WORKING DATA
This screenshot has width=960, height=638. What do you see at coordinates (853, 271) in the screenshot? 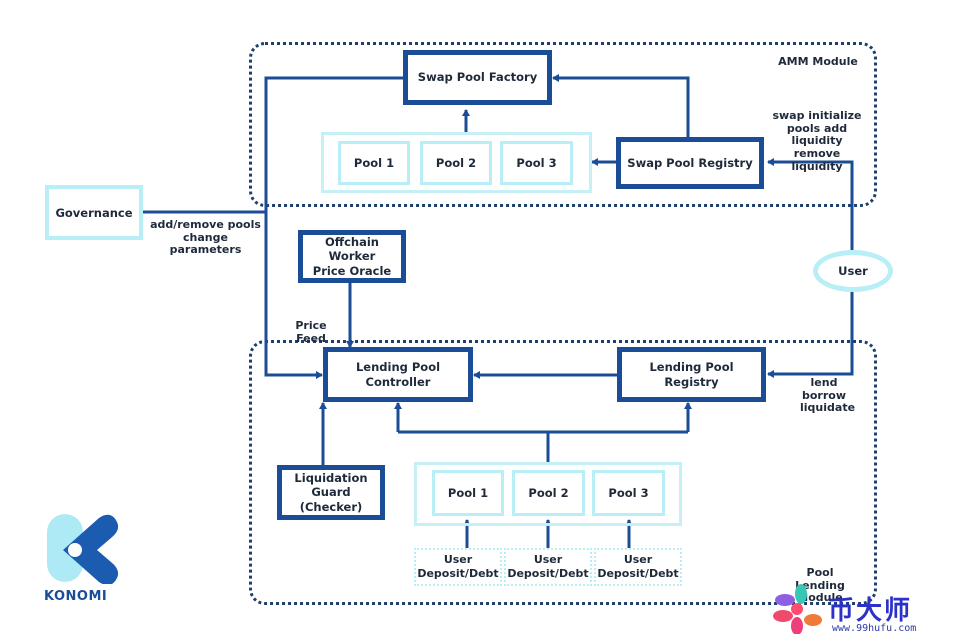
I see `user-node: User` at bounding box center [853, 271].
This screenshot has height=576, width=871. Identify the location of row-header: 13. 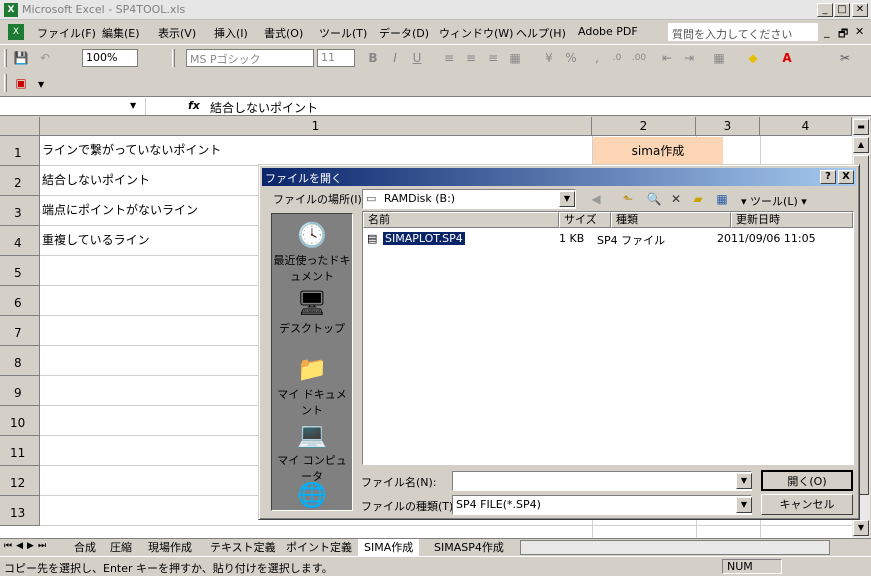
(20, 511).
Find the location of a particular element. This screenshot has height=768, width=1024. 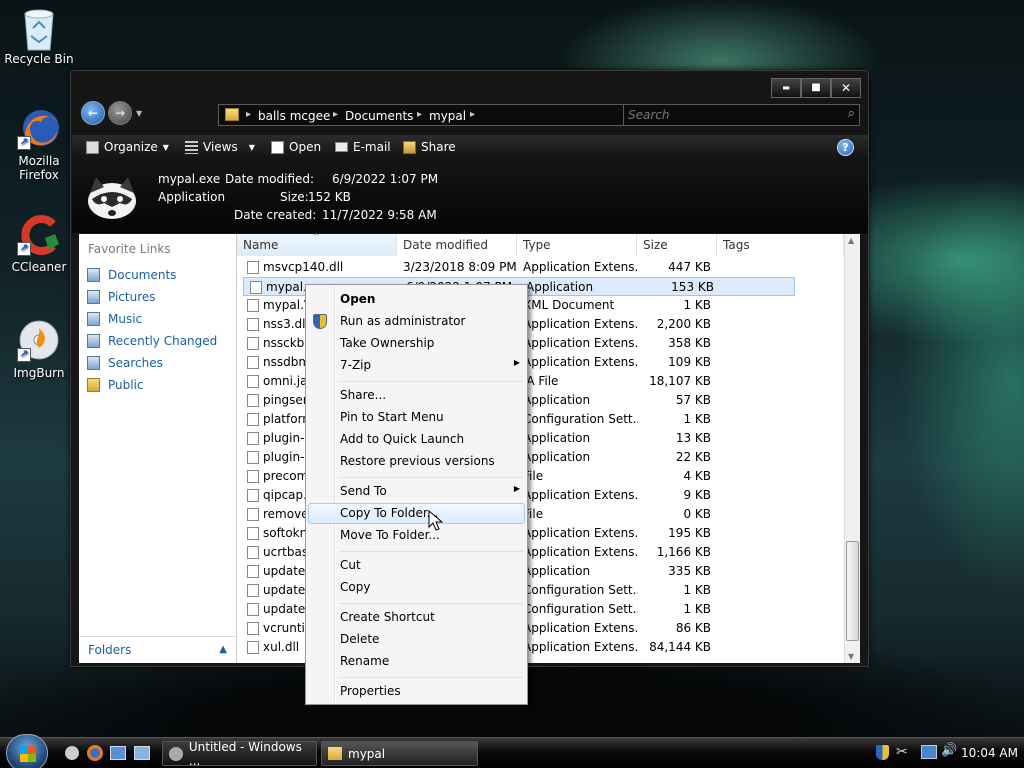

ACTIVITY
Print all of the lines above word for word, but leave out the pictures.

REPLY
This screenshot has width=960, height=638. What do you see at coordinates (853, 271) in the screenshot? 
I see `user-node: User` at bounding box center [853, 271].
This screenshot has height=576, width=871. Identify the location of row-header: 13. 
(20, 511).
Find the location of a particular element. This screenshot has height=768, width=1024. 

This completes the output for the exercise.